Molecular Modeling and Synthesis of New HIV Latency-Reversing Agents Targeting the Lymphatic System ^†

Abstract

During the HIV infection, a small amount of the virus remains in a latent state, forming a viral reservoir in places with limited access to drugs such as lymph nodes. HIV latency reversing agents, as HDAC inhibitors, have been used in the “kick and kill” strategy aiming to reactivate the latent virus and its subsequent elimination. Combining these compounds with a lipophilic group may promote an increase in lipophilicity and improve the bioavailability. In order to target these compounds to lymphatic system, we described the design, synthesis and evaluation of pro-drugs of HDAC-3 inhibitors. In silico studies were performed using the molecular modelling Maestro by Schrödinger environment using HDAC-3 (PDB: 4A69). All compounds were prepared through divergent synthesis.

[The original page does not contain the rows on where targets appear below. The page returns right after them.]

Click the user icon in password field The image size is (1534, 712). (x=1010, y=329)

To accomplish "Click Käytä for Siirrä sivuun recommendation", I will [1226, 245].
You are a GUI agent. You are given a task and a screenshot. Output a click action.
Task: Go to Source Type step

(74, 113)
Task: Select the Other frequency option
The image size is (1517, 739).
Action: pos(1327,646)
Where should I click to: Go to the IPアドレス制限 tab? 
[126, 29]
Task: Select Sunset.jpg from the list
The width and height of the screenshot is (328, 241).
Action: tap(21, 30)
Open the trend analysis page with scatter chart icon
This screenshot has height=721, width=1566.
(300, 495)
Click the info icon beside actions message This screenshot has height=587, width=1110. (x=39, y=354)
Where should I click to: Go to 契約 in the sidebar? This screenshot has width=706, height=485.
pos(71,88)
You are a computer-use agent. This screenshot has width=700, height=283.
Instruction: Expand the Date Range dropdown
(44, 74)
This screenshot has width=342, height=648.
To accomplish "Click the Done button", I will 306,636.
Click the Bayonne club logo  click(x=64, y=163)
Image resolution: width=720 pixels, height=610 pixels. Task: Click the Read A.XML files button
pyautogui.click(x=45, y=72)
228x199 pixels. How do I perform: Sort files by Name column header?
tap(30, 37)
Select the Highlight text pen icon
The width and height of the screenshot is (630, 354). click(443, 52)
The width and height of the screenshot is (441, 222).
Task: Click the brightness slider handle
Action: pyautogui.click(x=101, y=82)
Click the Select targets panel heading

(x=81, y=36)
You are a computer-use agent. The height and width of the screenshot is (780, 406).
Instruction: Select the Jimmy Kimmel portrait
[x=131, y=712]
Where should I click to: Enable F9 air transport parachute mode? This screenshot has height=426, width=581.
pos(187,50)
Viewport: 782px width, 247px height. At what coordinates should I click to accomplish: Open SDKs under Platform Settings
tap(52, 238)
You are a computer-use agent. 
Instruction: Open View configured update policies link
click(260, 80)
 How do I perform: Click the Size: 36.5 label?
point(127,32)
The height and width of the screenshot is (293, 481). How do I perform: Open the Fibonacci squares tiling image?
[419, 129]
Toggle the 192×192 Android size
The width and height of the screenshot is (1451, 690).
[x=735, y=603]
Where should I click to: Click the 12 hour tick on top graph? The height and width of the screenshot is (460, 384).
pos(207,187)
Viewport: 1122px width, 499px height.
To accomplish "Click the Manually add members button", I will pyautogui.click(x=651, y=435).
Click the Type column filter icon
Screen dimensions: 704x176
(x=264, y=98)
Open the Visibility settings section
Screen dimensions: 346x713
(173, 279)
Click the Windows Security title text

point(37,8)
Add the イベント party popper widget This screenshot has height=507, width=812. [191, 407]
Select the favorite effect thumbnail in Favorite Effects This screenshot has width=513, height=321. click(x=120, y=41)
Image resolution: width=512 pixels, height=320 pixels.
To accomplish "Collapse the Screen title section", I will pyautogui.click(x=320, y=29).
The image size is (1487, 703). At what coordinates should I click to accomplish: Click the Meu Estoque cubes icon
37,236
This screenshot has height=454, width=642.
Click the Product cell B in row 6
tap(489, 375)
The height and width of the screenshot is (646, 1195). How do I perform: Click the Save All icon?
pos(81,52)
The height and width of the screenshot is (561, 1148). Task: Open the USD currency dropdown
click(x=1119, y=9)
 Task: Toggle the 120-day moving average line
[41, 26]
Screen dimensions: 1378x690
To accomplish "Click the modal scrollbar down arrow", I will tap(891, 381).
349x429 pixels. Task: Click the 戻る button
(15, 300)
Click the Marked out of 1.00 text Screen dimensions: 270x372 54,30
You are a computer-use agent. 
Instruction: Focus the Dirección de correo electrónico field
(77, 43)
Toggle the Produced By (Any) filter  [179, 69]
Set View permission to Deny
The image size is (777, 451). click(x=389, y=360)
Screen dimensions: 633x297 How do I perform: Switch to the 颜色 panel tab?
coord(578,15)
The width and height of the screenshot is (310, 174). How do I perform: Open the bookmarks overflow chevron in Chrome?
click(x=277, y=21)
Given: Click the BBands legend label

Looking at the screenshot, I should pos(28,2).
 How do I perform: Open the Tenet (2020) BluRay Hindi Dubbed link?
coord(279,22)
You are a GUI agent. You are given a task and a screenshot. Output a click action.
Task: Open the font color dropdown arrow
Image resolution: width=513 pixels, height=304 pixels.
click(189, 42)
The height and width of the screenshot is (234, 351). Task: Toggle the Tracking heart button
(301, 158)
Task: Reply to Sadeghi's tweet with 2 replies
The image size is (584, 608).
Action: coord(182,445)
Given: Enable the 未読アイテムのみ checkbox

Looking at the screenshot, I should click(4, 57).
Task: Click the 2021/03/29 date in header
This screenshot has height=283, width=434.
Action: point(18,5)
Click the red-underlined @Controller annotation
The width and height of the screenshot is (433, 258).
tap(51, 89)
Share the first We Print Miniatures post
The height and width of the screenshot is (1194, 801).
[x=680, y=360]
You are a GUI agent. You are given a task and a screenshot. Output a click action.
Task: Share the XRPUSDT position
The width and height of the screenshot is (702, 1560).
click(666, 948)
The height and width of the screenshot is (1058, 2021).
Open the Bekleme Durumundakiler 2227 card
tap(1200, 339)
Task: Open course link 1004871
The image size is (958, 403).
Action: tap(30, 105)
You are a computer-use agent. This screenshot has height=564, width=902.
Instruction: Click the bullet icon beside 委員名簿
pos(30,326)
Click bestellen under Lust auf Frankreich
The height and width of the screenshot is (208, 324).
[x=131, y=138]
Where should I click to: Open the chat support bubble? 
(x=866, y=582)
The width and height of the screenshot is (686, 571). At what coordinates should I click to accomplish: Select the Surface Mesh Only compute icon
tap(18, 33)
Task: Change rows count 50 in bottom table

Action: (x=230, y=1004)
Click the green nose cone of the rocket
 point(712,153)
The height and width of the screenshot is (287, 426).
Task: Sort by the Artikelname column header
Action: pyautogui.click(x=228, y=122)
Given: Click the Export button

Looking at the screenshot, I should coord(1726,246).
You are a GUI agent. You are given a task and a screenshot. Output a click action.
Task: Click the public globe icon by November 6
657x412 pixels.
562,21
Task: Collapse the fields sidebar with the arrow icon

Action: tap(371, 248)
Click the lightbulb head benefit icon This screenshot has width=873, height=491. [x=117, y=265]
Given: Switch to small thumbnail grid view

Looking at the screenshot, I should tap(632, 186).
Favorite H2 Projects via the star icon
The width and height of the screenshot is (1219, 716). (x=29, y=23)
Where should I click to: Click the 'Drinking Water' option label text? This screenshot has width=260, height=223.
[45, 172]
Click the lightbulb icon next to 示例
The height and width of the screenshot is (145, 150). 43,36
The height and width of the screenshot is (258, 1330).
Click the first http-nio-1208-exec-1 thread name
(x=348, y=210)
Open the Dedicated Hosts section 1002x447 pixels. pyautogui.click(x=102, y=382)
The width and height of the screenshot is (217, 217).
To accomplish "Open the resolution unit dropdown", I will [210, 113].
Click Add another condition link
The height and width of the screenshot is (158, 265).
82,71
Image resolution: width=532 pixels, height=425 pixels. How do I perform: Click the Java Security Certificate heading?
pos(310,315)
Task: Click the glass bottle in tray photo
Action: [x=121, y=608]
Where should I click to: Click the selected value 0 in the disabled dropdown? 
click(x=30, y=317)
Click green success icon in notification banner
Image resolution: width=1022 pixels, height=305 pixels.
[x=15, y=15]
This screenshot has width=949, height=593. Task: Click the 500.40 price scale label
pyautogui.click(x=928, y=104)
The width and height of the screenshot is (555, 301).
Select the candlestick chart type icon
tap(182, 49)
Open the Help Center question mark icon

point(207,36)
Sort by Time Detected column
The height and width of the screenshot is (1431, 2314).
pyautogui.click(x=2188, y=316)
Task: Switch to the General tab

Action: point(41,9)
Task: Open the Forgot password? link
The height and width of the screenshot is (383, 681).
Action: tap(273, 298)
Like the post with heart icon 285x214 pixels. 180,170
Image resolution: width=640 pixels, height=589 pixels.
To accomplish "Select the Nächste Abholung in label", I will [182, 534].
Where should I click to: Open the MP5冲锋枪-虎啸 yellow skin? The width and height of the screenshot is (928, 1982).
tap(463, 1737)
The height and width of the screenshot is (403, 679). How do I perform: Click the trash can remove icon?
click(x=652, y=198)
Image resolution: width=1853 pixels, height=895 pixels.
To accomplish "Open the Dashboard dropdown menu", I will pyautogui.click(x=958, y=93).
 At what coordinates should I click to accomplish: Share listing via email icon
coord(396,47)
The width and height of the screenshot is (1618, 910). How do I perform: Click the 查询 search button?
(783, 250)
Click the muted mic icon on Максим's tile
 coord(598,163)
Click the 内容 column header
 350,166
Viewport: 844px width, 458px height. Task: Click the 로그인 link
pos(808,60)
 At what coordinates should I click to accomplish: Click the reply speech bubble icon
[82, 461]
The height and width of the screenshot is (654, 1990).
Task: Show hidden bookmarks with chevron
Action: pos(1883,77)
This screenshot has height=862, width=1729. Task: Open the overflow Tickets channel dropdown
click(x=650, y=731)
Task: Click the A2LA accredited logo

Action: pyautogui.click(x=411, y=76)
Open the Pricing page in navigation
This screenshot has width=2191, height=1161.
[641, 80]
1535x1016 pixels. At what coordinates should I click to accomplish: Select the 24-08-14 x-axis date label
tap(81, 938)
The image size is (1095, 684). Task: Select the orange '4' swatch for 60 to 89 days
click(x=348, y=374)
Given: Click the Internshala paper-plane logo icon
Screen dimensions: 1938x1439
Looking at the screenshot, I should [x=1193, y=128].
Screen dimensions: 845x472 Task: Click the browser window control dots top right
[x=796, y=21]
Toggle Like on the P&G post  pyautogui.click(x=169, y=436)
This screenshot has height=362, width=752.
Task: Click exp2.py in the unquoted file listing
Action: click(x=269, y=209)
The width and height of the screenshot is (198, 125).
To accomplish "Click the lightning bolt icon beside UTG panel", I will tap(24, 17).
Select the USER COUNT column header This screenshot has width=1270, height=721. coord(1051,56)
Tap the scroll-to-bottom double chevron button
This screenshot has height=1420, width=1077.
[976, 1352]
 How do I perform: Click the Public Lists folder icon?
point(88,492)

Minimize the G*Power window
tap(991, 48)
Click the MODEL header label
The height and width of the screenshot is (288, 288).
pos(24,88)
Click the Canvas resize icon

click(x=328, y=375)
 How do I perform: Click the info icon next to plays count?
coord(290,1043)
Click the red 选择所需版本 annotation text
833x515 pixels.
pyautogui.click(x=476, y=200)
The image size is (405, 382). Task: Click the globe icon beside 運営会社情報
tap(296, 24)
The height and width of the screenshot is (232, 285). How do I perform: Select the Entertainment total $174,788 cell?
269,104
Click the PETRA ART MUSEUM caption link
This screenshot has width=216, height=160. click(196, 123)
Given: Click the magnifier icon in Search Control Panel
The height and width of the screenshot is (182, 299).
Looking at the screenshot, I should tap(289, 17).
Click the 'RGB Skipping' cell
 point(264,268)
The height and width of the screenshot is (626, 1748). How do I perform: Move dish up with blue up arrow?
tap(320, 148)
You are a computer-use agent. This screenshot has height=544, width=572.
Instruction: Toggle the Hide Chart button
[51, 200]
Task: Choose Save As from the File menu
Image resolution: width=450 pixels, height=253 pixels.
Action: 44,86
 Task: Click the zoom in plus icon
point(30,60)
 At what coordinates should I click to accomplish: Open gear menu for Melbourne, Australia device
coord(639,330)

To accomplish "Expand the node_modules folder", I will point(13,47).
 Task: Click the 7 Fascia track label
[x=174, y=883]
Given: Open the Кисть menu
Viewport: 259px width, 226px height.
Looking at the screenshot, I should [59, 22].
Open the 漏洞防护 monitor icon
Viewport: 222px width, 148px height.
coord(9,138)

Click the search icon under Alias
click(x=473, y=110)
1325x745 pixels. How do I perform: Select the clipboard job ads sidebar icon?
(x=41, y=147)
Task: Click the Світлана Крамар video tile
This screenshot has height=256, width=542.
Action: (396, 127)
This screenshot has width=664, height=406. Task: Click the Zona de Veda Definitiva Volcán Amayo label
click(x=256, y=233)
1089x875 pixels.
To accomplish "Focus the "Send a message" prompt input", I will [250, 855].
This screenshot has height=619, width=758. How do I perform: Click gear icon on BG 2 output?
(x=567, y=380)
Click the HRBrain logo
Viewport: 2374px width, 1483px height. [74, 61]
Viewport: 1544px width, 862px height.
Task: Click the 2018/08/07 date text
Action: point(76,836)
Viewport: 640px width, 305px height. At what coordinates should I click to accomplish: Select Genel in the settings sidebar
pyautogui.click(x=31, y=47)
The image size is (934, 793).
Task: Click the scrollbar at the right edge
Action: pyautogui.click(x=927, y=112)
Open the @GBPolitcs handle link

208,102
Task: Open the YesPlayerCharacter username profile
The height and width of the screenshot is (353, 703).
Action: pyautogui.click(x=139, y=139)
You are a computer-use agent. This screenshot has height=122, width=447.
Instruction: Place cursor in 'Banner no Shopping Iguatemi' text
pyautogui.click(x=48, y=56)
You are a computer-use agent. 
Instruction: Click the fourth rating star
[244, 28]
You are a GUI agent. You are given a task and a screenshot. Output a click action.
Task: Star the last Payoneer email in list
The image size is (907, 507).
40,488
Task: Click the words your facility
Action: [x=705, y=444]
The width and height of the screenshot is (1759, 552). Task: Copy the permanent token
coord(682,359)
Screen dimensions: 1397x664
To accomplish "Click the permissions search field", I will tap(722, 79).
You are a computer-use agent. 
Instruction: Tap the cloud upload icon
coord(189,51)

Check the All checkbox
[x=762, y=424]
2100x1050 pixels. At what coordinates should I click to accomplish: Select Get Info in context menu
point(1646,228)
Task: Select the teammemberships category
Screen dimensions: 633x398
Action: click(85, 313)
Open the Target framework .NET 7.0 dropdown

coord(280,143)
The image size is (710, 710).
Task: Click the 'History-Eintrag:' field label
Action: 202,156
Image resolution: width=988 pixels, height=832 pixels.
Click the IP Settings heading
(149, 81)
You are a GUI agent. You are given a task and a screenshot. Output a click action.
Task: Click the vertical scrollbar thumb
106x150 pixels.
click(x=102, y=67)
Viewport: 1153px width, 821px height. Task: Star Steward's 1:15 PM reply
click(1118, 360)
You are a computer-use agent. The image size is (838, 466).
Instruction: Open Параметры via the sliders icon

The reactions consisted of NH₂ protection in 5-fluoro 2-nitroaniline reagent using di-tert-butyl dicarbonate, reduction of the NO₂ group with Fe and NH₄Cl/MeOH and coupling reactions using HATU/DIPEA or oxalyl chloride with palmitic and α-linolenic acid. LogP values were determined by HPLC-UV (C18, MeOH:H2O). Docking simulation suggests that all compounds are able to interact with HDAC-3, with docking score values of −6.078 to −8.369. Four compounds were synthesized at global yields ranging from 21–68%. All structures were characterized by analytical methods. LogP values were determined ranging from 4.89–6.5. Pro-drug compounds were designed and synthesized. The results of in silico studies and experimental LogP justify that these compounds can be targeted to the lymphatic system, to act as HDAC-3 inhibitors.